Consignes de travail:
1/ Recopiez fidèlement, dans l'extrait sur les normes de publication climatique, le passage allant de « Les ESRS comportent » à « (Responsible Investor, 17/05/2023). ».
2/ Traduisez en anglais la phrase suivante, tirée de l'extrait sur les normes de publication climatique : « Les entreprises américaines et étrangères enregistrées auprès de la SEC devraient également publier un plan annuel de réduction des émissions. »
3/ Rédigez la suite de l'extrait sur les normes de publication climatique, en reprenant après sa dernière phrase.
── Extrait de page
Les ESRS comportent plus de 80 exigences de divulgation, agglomérant plus de 1 000 points de données. La norme relative au changement climatique (ESRS E1) proposée par l’EFRAG fait l’objet d’un document de 53 pages qui vient préciser l’ensemble des informations et métriques attendues pour évaluer l’impact les risques et les opportunités liés au changement climatiques.

Néanmoins, depuis le printemps 2023, diverses sources indiquent que la Commission européenne envisage de renoncer à certains indicateurs obligatoires, dont la divulgation des émissions en Scope 1, 2 et 3 (Responsible Investor, 17/05/2023).

Aux États-Unis : la SEC, un projet en sursis

En mars 2022, les commissaires de la Securities and Exchange Commission (SEC), l’organisme fédéral américain de régulation et de contrôle des marchés financiers, ont voté en faveur d’une proposition de règlement qui obligerait les entreprises publiques à publier leurs émissions de gaz à effet de serre (Scope 1 et 2), et à les faire auditer et vérifier par un tiers. Les entreprises américaines et étrangères enregistrées auprès de la SEC devraient également publier un plan annuel de réduction des émissions. Contrairement aux travaux de l’ISSB et de l’EFRAG, cette proposition ne s’étend pas à l’ensemble des critères ESG, et ne porte que sur les informations financières liées au climat.
────
── Données fournies
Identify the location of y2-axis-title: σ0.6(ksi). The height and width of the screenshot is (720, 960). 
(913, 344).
────
── Données fournies
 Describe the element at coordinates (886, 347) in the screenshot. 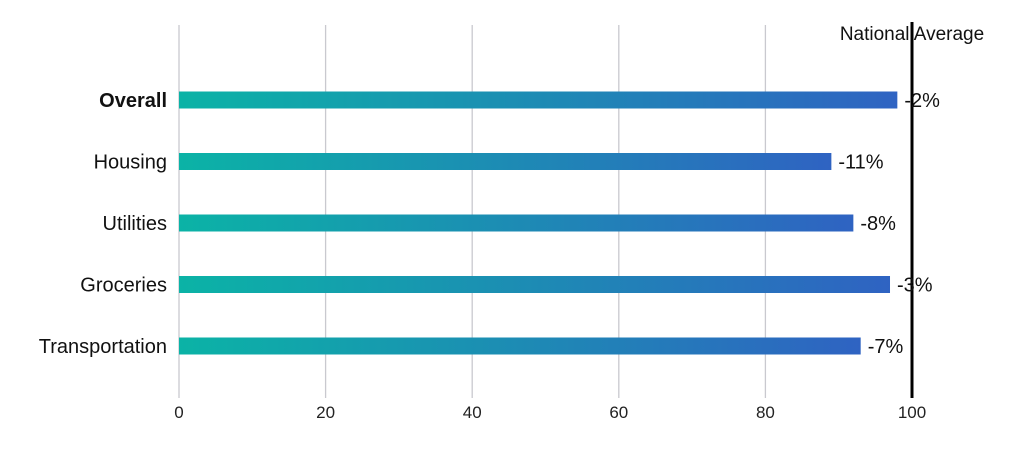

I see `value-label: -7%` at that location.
────
── Données fournies
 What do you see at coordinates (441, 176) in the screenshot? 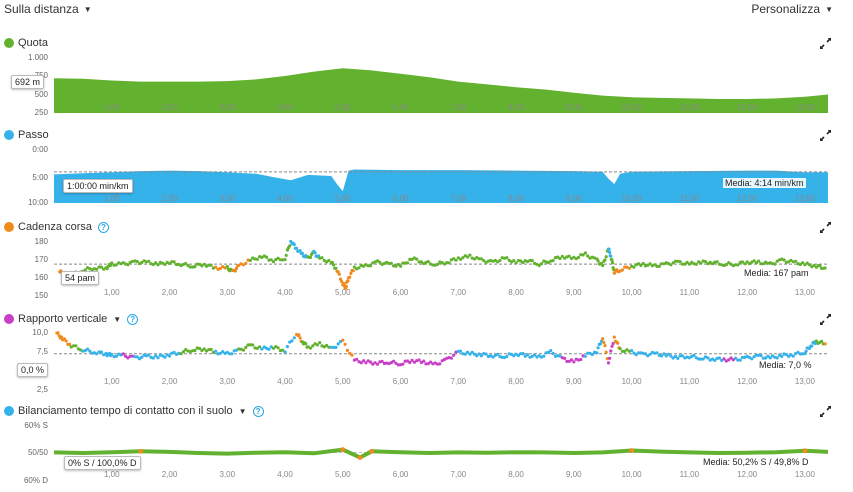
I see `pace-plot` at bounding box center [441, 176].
────
Réponses attendues:
1/
Les ESRS comportent plus de 80 exigences de divulgation, agglomérant plus de 1 000 points de données. La norme relative au changement climatique (ESRS E1) proposée par l’EFRAG fait l’objet d’un document de 53 pages qui vient préciser l’ensemble des informations et métriques attendues pour évaluer l’impact les risques et les opportunités liés au changement climatiques.

Néanmoins, depuis le printemps 2023, diverses sources indiquent que la Commission européenne envisage de renoncer à certains indicateurs obligatoires, dont la divulgation des émissions en Scope 1, 2 et 3 (Responsible Investor, 17/05/2023).

2/ U.S. and foreign companies registered with the SEC would also have to publish an annual emissions reduction plan.

3/
L’adoption des nouvelles règles proposées par la SEC a pris du retard. Un problème informatique a empêché l’enregistrement et la prise en compte de nombreux commentaires publics formulés depuis l’annonce de la proposition en mars ; d’autre part, une décision rendue en juin 2022 par la Cour Suprême des États-Unis, West Virginia v. Environmental Protection Agency estime que les agences étatiques (comme l’EPA ou la SEC) doivent obtenir l’approbation du Congrès pour créer des régulations aux effets économiques et politiques majeurs.

La proposition doit également compter sur l’opposition politique conservatrice. Avant même la publication de la proposition, le procureur général de l’État de West Virginia déclarait être prêt à poursuivre la SEC, au motif que l’obligation de publier ses émissions, notamment en Scope 3, enfreint le Premier amendement de la Constitution. Début mai 2023, le gouverneur de Floride Ron DeSantis a promulgué une proposition de loi visant à empêcher les agents publics d’enquêter sur l’impact environnemental, social et pour la gouvernance des dépenses publiques. La loi interdit également la vente d’obligations ESG. De nombreuses entreprises s’opposent aussi au projet.

Cette proposition fait écho au plan annoncé par Joe Biden a lors la COP27, exigeant des entreprises qui reçoivent plus de 50 millions de dollars par an de contrats publics qu’elles dévoilent leurs émissions de Scope 1 et 2, les informations pertinentes en Scope 3, les risques financiers liés au climat et des objectifs de réduction d’émission science-based.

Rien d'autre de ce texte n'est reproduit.